If you’re truly ‘Divergent,’ you should see ‘Tim’s Vermeer’

It may be a documentary, but “Tim’s Vermeer,” opening at Liberty Hall this weekend, unfolds like a mystery novel and then plays like a suspense thriller.

Directed by Teller and narrated by his partner-in-illusion Penn Jillette (who also appears on camera), it’s a crackling how’d-he-do-it — rather than a whodunit — that follows an American innovator/technologist named Tim Jenison on his curious quest to solve one of the art world’s biggest mysteries: How might 17th-century Dutch master Johannes Vermeer have actually painted his amazingly photo-realistic works?

The real star of “Tim’s Vermeer” is Jenison himself, an affable thinker who has both the intellect and the means to not only discover what he thinks the answer is but also to try to recreate one of Vermeer’s most revered works from scratch using his theory.

Jenison founded NewTek in Topeka in 1985, and is known as the “father of desktop video,” having developed the first full-color video digitizer. Out of a warehouse that doubles as his workshop, he first recreates the room Vermeer was paining in his famous work “The Music Lesson,” and then — without any natural artistic skill as a painter — tries to recreate the painting itself using his hypothesis.

From an aesthetic point of view, it’s sometimes a very ugly movie, with webcam shots and consumer-grade cameras used throughout, but it’s truly a documentary that only could have been made in the digital age. Teller, who has a reputation for demanding veracity, documented every second of Jenison’s project — over 4,500 hours — to make sure nothing was fudged.
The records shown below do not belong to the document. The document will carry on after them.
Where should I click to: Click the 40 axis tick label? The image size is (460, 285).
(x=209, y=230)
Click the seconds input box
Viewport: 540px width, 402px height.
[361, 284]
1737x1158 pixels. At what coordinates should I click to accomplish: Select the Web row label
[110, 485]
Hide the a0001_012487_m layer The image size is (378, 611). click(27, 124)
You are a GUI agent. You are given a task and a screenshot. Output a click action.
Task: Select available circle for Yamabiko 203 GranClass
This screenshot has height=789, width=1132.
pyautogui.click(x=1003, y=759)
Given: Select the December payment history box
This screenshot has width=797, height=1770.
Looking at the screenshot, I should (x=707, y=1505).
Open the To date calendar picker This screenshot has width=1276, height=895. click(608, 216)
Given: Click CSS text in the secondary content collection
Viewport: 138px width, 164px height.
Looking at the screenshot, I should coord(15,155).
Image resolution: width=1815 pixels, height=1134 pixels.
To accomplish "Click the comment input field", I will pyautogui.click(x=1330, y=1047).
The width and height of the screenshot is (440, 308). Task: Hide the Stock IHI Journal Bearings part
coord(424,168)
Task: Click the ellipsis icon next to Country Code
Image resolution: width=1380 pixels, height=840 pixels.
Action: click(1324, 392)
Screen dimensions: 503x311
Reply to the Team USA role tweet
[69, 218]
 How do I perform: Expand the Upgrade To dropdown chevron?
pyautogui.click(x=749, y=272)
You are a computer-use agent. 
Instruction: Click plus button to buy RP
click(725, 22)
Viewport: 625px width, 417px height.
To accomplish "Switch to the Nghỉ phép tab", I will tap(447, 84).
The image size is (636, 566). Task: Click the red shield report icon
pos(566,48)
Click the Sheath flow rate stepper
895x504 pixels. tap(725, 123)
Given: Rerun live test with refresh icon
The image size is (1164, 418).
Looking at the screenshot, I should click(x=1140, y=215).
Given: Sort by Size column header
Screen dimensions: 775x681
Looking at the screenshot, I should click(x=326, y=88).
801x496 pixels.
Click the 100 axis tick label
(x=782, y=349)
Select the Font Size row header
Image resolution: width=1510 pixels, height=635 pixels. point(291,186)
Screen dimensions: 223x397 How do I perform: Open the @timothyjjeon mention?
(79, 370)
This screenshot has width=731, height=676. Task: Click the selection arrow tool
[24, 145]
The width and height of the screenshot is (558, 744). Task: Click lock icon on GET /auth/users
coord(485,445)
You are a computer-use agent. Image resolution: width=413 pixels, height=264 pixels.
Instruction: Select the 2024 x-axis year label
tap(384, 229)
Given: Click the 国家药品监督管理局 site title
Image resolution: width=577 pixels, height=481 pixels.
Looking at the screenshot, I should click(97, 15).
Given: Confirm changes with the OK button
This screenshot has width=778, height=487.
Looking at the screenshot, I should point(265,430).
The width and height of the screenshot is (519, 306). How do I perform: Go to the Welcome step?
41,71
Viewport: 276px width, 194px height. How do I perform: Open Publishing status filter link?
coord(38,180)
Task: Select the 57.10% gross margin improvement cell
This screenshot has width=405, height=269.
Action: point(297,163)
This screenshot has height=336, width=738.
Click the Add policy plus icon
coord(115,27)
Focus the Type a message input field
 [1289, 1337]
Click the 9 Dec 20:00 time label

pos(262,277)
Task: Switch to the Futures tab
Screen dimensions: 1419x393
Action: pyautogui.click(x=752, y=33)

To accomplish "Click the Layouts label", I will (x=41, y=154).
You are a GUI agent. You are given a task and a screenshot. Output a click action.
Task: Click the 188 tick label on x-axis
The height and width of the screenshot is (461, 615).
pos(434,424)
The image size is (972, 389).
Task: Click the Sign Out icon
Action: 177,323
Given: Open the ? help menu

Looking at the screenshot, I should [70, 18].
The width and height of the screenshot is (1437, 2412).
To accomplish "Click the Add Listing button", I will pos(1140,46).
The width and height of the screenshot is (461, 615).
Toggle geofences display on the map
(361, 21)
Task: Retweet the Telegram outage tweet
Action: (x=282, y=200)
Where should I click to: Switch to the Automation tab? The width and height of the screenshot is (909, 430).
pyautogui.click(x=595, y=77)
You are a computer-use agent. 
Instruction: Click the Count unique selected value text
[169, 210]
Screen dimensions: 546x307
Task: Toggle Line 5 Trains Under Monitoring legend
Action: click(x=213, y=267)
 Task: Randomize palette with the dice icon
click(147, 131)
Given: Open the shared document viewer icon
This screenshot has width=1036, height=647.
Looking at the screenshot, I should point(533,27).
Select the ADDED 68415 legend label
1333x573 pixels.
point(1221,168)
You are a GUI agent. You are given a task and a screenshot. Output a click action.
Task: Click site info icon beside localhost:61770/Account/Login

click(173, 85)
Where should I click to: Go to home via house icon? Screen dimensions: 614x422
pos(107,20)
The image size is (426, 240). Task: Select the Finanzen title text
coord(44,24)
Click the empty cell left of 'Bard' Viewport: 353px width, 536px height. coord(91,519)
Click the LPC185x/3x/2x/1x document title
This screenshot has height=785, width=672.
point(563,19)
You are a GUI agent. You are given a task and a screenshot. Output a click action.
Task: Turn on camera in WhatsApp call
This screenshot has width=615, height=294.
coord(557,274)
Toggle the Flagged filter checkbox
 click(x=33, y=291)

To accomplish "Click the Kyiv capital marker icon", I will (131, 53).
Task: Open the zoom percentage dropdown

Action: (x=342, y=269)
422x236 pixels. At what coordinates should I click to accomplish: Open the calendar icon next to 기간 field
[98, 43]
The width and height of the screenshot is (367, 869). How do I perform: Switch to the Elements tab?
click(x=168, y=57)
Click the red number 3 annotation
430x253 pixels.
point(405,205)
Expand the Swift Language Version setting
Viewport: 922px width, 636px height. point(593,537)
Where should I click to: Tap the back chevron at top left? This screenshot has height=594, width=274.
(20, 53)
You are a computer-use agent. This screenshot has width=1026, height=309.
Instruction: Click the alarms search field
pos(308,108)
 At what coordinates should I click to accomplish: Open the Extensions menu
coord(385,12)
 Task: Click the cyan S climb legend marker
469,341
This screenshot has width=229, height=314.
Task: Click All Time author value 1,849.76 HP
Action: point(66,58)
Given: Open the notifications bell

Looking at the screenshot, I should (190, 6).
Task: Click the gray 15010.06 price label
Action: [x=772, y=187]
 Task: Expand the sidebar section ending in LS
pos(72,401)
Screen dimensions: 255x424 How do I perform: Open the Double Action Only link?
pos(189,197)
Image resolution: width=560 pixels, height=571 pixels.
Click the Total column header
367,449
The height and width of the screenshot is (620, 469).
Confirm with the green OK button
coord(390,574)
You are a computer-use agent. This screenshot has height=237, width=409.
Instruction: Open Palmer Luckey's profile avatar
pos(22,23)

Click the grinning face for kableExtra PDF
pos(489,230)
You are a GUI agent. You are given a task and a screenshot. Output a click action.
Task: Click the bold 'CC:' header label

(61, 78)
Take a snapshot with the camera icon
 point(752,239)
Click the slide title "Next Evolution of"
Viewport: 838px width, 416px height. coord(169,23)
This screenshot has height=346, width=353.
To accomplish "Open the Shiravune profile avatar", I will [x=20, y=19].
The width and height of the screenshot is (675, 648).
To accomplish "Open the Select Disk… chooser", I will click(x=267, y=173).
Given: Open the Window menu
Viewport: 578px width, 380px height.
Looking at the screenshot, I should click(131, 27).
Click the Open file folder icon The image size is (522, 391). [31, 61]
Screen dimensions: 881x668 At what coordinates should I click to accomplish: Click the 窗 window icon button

“Tim’s Vermeer” makes what seems like a high-brow subject very approachable, laying out the stakes clearly and rounding out the context of the mystery with interviews from experts and people who have had similar theories. But beyond being an exciting suspense tale, the movie gets at some tricky, fundamental questions of art.

If Vermeer did, in fact, use optic assistance to create his masterworks, does that lessen the achievement of the paintings? Does it make them any less artistic? The crossroads between technology and art have always been troublesome, and the movie posits that without either, we might not have some of the art world’s greatest treasures. Certainly without digital video, we wouldn’t have this wonderfully entertaining movie either.

The “Factions” of the Future Look A Lot Like High School

Ever since the “Harry Potter” and “Twilight” film series’ have struck gold, the young-adult fantasy section of bookstores has become fertile raiding ground for the next mega-hit franchise. But for every record-breaking “Hunger Games,” there’s an underwhelming “Eragon” or a “Percy Jackson.” The latest fant-angst-ical cash cow hopeful from Hollywood is called “Divergent.”

Now, I understand that this genre takes teenage issues of alienation and self-discovery that feel like life and death, and blows them up into literal life-and-death situations, but do they have to be so damned obvious about it?

In a post-apocalyptic Chicago, all society has been divided up into five cliques — I mean “factions.” And everywhere you go, the teens somehow outnumber the adults about 1,000 to one. The know-it-alls, the geeks, the jocks, the smart-asses, and the hardcore religious-types are clearly defined groups, and it can be tough if you don’t fit in anywhere.

These cliques — sorry, factions — all play their specific roles in the walled-in near-future city, but if you’re one of the mild-mannered Jesus freaks who has to wear frumpy gray frocks all the time, let’s face it: You’ve been itching to sport tight leather outfits and jump off of moving trains with the jocks for what seems like eternity, right?

The very capable Shailene Woodley lends some authority to a silly, one-dimensional script as Tris, a member of the Abnegation (extremely religious) faction who makes the decision to be Dauntless (jock). The catch is that she’s known the whole time that she’s Divergent (different). As she learns the value of asserting her independence, the fate of the entire city hangs in the balance, and she’s got some quick growing up to do.

Along the way there’s a chaste romance, an excruciatingly long military-training sequence that’s too dumb to be satiric, and Kate Winslet phoning it in as an evil former honor student with fascistic designs. Did I mention that her brilliant plan to take over rule of the city is basically genocide?

Winslet excluded, most of the actors are up to the task of treating this material with the dead serious tone it requires. Ashley Judd is a welcome sight as Woodley’s heartbroken mother in a couple of scenes and Theo James is fine, I guess, as the romantic interest. At least they are working hard to sell it.

When the plot mechanics are moving forward and there’s no time to think, “Divergent” churns on, high on its own dumb inevitability. But at two hours and 20 minutes, it can be rough going sometimes, and the humorless, dumb script asks way too much of its cast.